Dissecting the Uniswap V3 Data Cleaning Process

2024.01.11

Dissecting the Uniswap V3 Data Cleaning Process

We calculated user net worth and return rates on Uniswap from the perspective of user addresses.

2024.01.11 - 11:03:43

Navigating Web3 tides with focused insights

We calculated user net worth and return rates on Uniswap from the perspective of user addresses.

Author: Zelos

Introduction

In the previous article, we analyzed users' net value and returns on Uniswap from the perspective of user addresses. This time, our goal remains the same—but now we will also include cash holdings in these addresses to calculate an overall net value and return rate.

We focus on two liquidity pools:

USDC-WETH (fee: 0.05%) on Polygon, pool address: 0x45dda9cb7c25131df268515131f647d726f50608[1], which is the same pool used in the last analysis
USDC-ETH (fee: 0.05%) on Ethereum, pool address: 0x88e6A0c2dDD26FEEb64F039a2c41296FcB3f5640[2]. Since this pool involves a native token, it introduces some complexity in data processing

The final dataset is hourly. Note: each row represents the value at the end of that hour.

Overall Workflow

Obtain Uniswap data
Obtain user cash holding data
Calculate price series (i.e., ETH price)
Determine fee earnings per minute for each tick
Retrieve list of all positions during the analysis period
Map addresses to their corresponding positions
Calculate return rate for each position
Based on the mapping between positions and addresses, compute LP return rates for each user address
Combine user cash and LP holdings to compute overall returns

1. Obtaining Uniswap Data

Previously, we developed a tool called demeter-fetch to provide data sources for Demeter. This tool can fetch logs from various Uniswap pools via multiple channels and parse them into different formats. Supported data sources include:

Ethereum RPC: Standard RPC interface from Ethereum clients. Data retrieval is relatively slow, requiring multi-threading for efficiency.
Google BigQuery: Download data from public datasets. Although updated daily, it's convenient and cost-effective.
Trueblocks Chifra: The Chifra service scrapes on-chain transactions and reorganizes them, allowing easy export of transaction and balance information. However, this requires setting up your own node and service.

Output formats supported:

Minute-level: Resample Uniswap swap events into one-minute intervals, suitable for backtesting
Tick-level: Record every transaction in the pool, including swaps and liquidity operations

For this analysis, we primarily use tick-level data to capture detailed position information such as capital amount, per-minute returns, lifespan, and holders.

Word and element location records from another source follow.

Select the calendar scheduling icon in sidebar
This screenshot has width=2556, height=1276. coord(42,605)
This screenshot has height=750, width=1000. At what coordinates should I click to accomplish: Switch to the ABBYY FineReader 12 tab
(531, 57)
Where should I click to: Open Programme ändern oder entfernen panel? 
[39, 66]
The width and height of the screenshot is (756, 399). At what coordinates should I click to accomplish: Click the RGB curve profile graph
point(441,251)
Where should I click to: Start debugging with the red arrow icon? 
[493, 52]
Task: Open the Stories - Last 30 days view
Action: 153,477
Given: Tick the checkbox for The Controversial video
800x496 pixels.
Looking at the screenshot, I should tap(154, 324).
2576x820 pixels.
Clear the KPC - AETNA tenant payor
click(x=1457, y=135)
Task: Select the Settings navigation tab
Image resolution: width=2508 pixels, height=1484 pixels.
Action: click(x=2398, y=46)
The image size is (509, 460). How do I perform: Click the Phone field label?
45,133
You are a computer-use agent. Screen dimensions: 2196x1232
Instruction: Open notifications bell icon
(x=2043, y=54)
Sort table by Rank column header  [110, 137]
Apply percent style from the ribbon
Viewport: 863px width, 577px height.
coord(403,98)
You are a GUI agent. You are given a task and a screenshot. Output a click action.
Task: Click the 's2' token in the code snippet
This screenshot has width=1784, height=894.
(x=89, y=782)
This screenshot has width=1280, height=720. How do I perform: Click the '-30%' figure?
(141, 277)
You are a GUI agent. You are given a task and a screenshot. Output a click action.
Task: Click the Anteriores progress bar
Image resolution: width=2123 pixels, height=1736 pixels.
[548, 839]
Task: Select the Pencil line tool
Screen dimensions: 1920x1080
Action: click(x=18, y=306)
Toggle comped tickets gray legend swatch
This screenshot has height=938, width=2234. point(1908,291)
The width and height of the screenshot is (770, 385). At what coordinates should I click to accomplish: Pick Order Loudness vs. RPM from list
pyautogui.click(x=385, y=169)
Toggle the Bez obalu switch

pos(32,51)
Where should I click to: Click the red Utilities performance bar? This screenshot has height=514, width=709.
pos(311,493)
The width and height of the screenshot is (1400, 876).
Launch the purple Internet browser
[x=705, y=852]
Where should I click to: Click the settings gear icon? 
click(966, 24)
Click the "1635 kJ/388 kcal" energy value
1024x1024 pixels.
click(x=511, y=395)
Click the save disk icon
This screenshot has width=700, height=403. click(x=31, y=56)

This data comes from the pool’s event logs—such as mint, burn, collect, and swap. However, pool logs do not contain token IDs, making it impossible to directly link operations to specific positions.

In reality, Uniswap LP positions are managed through NFTs, and these NFTs are controlled by a proxy contract. Token IDs only appear in the proxy contract’s event logs. Therefore, to obtain complete LP position details, we must combine logs from both the pool and the proxy contract.

Take this transaction[3] as an example: We focus on log indices 227 and 229. Log 227 is the Mint event from the pool contract, while log 229 is the IncreaseLiquidity event from the proxy contract. Both share identical values for amount (liquidity), amount0, and amount1. This allows us to associate the two events. By linking them, we can determine the LP’s tick range, liquidity, token ID, and respective token amounts.

Advanced users, especially funds, may bypass the proxy and interact directly with the pool contract. In such cases, the position won’t have a token ID. For these, we create a synthetic ID using the format address-LowerTick-UpperTick.

Similarly, for Burn and Collect events, we match pool events to positions using the same method. However, there’s a challenge: sometimes the amounts differ slightly between events. For instance:

Here, amount0 and amount1 show minor discrepancies. While rare, such mismatches do occur. To handle this, we allow a small tolerance when matching Burn and Collect events.

Another issue is identifying who initiated the transaction. For withdrawals, we use the recipient in the Collect event as the position holder. For mints, we extract the sender from the pool’s Mint event (see image with mint event).

If the user interacts directly with the pool, the sender is the LP provider. But if they go through the proxy, the sender will be the proxy contract address—because funds are transferred from the proxy to the pool. Fortunately, the proxy generates an NFT token, which is always transferred to the actual LP provider. Thus, by monitoring transfers from the proxy (NFT) contract, we can identify the true LP provider behind each mint.

Additionally, if an NFT is transferred later, the position holder changes. We’ve observed such cases, but they’re infrequent. For simplicity, we ignore post-mint NFT transfers.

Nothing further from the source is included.